Metropolitan planning organization in Texas, US

The Capital Area Metropolitan Planning Organization (CAMPO) is the federally mandated metropolitan planning organization (MPO) responsible for comprehensive transportation planning in the Austin, Texas, US area, including Williamson, Travis, Hays, Bastrop, Burnet and Caldwell counties. CAMPO is one of 25 Texas MPOs.

MPOs are federally required throughout the country in areas with a population of 50,000 or more and are required to produce a 20+ year transportation plan, called a Regional Transportation Plan (RTP), and a four-year planning document called the Transportation Improvement Program (TIP).

==Governance==
CAMPO is governed by a 21-member Transportation Policy Board, or TPB, made up of 19 elected officials, a representative from TxDOT, and a representative from Capital Metro. The TPB is the body that makes decisions on CAMPO policy and decides how CAMPO funding is allocated.

The 24-member Technical Advisory Committee, or TAC, is composed of staff from local jurisdictions throughout the region. The TAC's purpose is to provide technical expertise, and recommendations to inform the Policy Board in their decision-making processes.

==Staff==
CAMPO currently has a staff of 15, including the Executive Director Ashby Johnson.

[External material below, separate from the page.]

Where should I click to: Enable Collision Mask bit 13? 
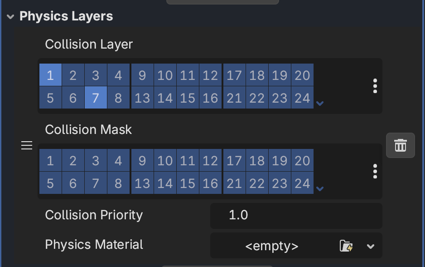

CAMPO staff conduct planning work and make recommendations to the Technical Advisory Committee (TAC) and Transportation Policy Board (TPB).

The CAMPO staff office is located at 8303 N. MoPac Expy, Suite A210, Austin, Texas.

== Plans ==
All MPOs are required to complete and adopt plans on a recurring basis, and as governed by their Board.

The Regional Transportation Plan, or RTP, is a document that is adopted by the CAMPO Board every five years and covers at least 20 years into the future. This plan is required to be multimodal, meaning it incorporates a variety of transportation modes. Not only roads and highways, but also transit, walking, and biking.

The Transportation Improvement Program, or TIP, covers a shorter span of four years. Projects listed in the TIP must be consistent with what is in the RTP. For a project to be in the TIP, it must have funding and be ready to begin construction in the four-year TIP time frame. The TIP is adopted every two years.

The Unified Planning Work Program (UPWP) details CAMPO planning programs for a two-year time period. The UPWP is adopted every two years and may be amended if CAMPO planning programs change.

== Funding ==
CAMPO receives all its funding through the U.S. Department of Transportation and Texas Department of Transportation.